Origem está organizado em fios distintos: a relação entre Isabel e sua família; aquele entre a escritora e sua obra; e representações de Castatese para o público em geral. Para cumprir esse último mandato, DuVernay fez Ellis-Taylor ler trechos do livro de Wilkerson em breves dramatizações. Há a história de August Landmesser (Finn Wittrock), um alemão solitário que se recusou a saudar Hitler porque se apaixonou por Irma Eckler (Victoria Pedretti), uma judia. Há a pesquisa feita pelos antropólogos negros Allison e Elizabeth Davis (Isha Blaaker e Jasmine Cephas-Jones) e seus colegas brancos Burleigh e Mary Gardner (Matthew Zuk e Hannah Pniewski) para investigar o sistema de castas raciais no sul da era Jim Crow. E depois há o presente de Isabel, que se estende até uma viagem à Índia, onde se encontra com académicos para compreender melhor o sistema de castas daquele país.

O filme oscila ao tentar equilibrar essas narrativas, que lutam para se complementar de forma totalmente satisfatória. E o roteiro de DuVernay aborda vagamente as principais críticas ao livro de Wilkerson, nomeadamente como as nuances se perdem quando se compara o extermínio dos judeus, a escravização dos negros e a subordinação dos dalits em traços gerais. Um momento convincente em que um personagem questiona essa estrutura é extinto por uma transição muito rápida para Isabel relatando suas frustrações sobre o encontro.

Outras questões também surgem – a mais difícil de ignorar é a forma como as lealdades de classe podem perturbar as castas nos Estados Unidos. As conversas de Isabel sobre suas ideias acontecem em manifestações da torre de marfim: coquetéis sofisticados, cerimônias de premiação e editoras decoradas com bom gosto. Observar a sua personagem mover-se nestes ambientes e interagir com editores brancos bajuladores introduz uma tensão tão antiga como as conversas sobre racismo nos Estados Unidos: o cabo de guerra entre o estatuto socioeconómico e a cor da pele como factor dominante na formação da identidade.

As relações de Isabel com a sua família e o seu trabalho formam a camada mais forte e mais confiante de Origem. Essas cenas misturam o suspense de filmes de jornalismo como Holofote e Ela disse com o coração emocional de um drama familiar. Trabalhando com o diretor de fotografia Matthew Lloyd, DuVernay usa close-ups e planos de ângulo baixo para tornar Isabel uma figura composta por partes iguais de força e vulnerabilidade. Ellis-Taylor, uma atriz verdadeiramente notável, trabalha com uma intensidade silenciosa, dando corpo ao retrato de uma mulher negra tentando encontrar caminhos para sua dor. Flashbacks do namoro de Brett e Isabel humanizam o relacionamento deles, dando vida a um amor e a uma parceria prematuramente interrompida.

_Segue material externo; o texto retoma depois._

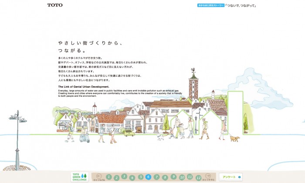305x183 pixels.
Task: Open page 9 from the pager
Action: (x=173, y=176)

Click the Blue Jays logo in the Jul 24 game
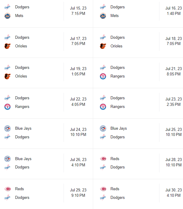7,129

Depois que Brett e sua mãe morrem, Isabel encontra conforto em sua prima Marion (Niecy Nash-Betts) e se dedica a escrever. Seu relacionamento com Marion oferece um espaço no qual a escritora enlutada pode resolver os nós de sua dor e os desafios de seu trabalho. Há uma ternura ali, que DuVernay capta em telefonemas de longa distância entre os dois e em uma conversa franca em um churrasco em família.

Através das viagens de Isabel pelo mundo, durante as quais ela entrevista pessoas sobre o impacto da casta em suas vidas, e de conversas com seu editor, entendemos como a tristeza molda o livro. O processo, como acontece com qualquer empreendimento artístico, é ao mesmo tempo isolador e gratificante. Já vimos muitas vezes a história de uma mulher em busca de si mesma depois de uma tragédia, mas em OrigemDuVernay carinhosamente o torna seu.